Monday, January 06, 2014
HuffPost Live on Utah SSM case
I appeared on HuffPost Live with Mike Sacks on Monday afternoon discussing the Supreme Court stay of the injunction in the Utah marriage equality decision. Also on the show were Michael Dorf (Cornell) and Neomi Rao (George Mason). It was a good discussion that also got into the Little Sisters case, which has a stay application (of the district court denial of an injunction) pending before Justice Sotomayor.
After the jump, one additional thing I did not get a chance to say on the Utah case:
A lot is being made of the approximately 950 same-sex marriage licenses that Utah issued under the force of the district court injunction, which now are in limbo. (Dorf argues that Utah could ultimately recognize these marriages as permanent, but is not constitutionally obligated to do so. SCOTUSBlog reports that it is not known how many those couples actually got married and that the state is trying to figure out what to do about any marriages). Sacks drew the obvious camparison to California, which recognized the thousands of same-sex marriages performed between the Caifornia Supreme Court decision in summer 2008 recognizing marriage equality as a matter of the California Constitution and enactment of Prop 8 in November 2008.
An important distinction involves finality within the judicial branch. When the California Supreme Court rendered its decision in 2008, that was the final word on the meaning of California equal protection and due process from the judicial branch of California. The state of California law was finally established--as a a constitutional matter, same-sex couples had an unquestioned right to marry, California had an unquestioned obligation to grant those marriage licenses, and an unquestioned obligation to recognize those marriages as legal for all purposes and in perpetuity. The only reason those marriages came into question was because the state of established California law subsequently changed when Prop 8 amended the state Constitution.

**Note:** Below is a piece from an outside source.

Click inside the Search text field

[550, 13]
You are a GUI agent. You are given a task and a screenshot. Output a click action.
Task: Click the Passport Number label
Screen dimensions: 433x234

But that seems fundamentally different from marriages occurring during the pendency of litigation, before the "federal judicial branch" (the Article III system as a whole) has spoken. Here, we have heard from one judge in the court of original jurisdiction and the case is pending before the next judicial level. The rights of same-sex couples to marry and the obligations of the state to recognize those marriages have not been finally established by the judiciary. And the state of the law can easily change not through the extraordinary efforts of a constitutional amendment, but by the simpler step of a higher court reversing a lower court. Thus, should the Tenth Circuit (or SCOTUS) reverse the district court, Utah is under less of a legal obligation to recognize those ineterregnum marriages than California was.